1Re 17,10-16; Sal 145; Heb 9,25-28; Mc 12,38-44
Como hemos podido observar, las protagonistas de la historia que nos cuenta el profeta Elías y luego Jesús son dos viudas. En la Biblia, la viuda junto con el huérfano son la representación del ser humano pobre, desvalido, abandonado. En esta situación Dios aparece como el defensor del huérfano y de la viuda.
La primera viuda, a la doble petición del profeta Elías: “Tráeme un poco de agua” y luego “Tráeme, por favor, un trozo de pan”, responde: “No me queda pan… Estoy recogiendo un par de palos, entraré y prepararé el pan para mí y mi hijo, lo comeremos y luego moriremos”. Pues bien, a pesar de no tener más que un bocado para ella y su hijo, confiando en la palabra del profeta que le dice de parte de Dios: “La orza [vasija de barro] de harina no se vaciará, la alcuza [vasija de hojalata] de aceite no se agotará”, lo compartió y se realizó el milagro: “Ella se fue y obró según la palabra de Elías, y comieron él, ella y su familia”. Aquella pobre mujer confió en la palabra del profeta y compartió con él su pobreza cuyo premio lo pudo comprobar enseguida: “Por mucho tiempo la orza de harina no se vació ni la alcuza de aceite se agotó”. ¡Cuántas veces se ha repetido este milagro a lo largo de los siglos! Compartir lo poco que se tiene con los que no tienen nada no deja indiferente al Señor que bendice este gesto con la superabundancia de sus dones.

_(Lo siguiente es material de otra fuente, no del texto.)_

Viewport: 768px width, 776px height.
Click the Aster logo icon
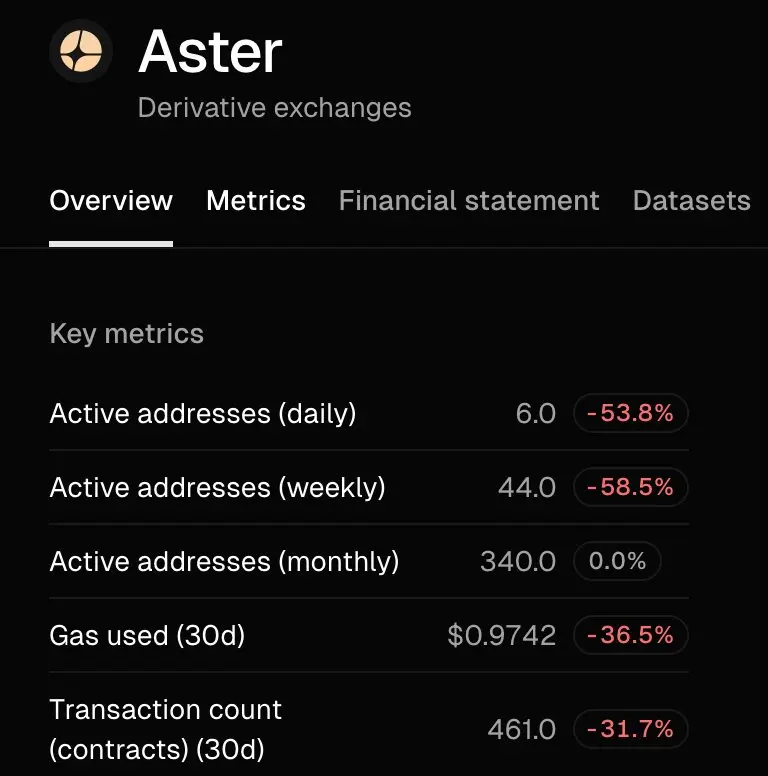(x=81, y=50)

La segunda viuda aparece en el evangelio mientras echaba su pequeño donativo en la caja de las ofrendas del templo. Como la viuda anterior, ésta también es pobre, pasa necesidad, por eso su donativo es pequeño: “dos monedillas”. Pero el comentario de Jesús es muy ilustrativo: “En verdad os digo que esta viuda pobre ha echado en el arca de las ofrendas más que nadie”. A primera vista este comentario de Jesús parece un despropósito, porque él mismo estaba viendo como “muchos ricos echaban mucho”. Pero éstos, dice el Señor, “echaban de lo que les sobra, pero esta, que pasa necesidad, ha echado todo lo que tenía para vivir”. Porque Dios no juzga ni valora la cantidad que damos, en este caso para el sostenimiento del templo, sino con qué corazón lo damos. Aquella viuda pobre con el profeta Elías como esta que suscita la admiración de Jesús, se dieron a sí mismas al compartir lo poco que tenían, cosa que no sucede si damos de lo que nos sobra. Porque “Dios no es un Dios de cantidades, sino de calidades. No calibra el exterior. Quiere corazones y voluntades”.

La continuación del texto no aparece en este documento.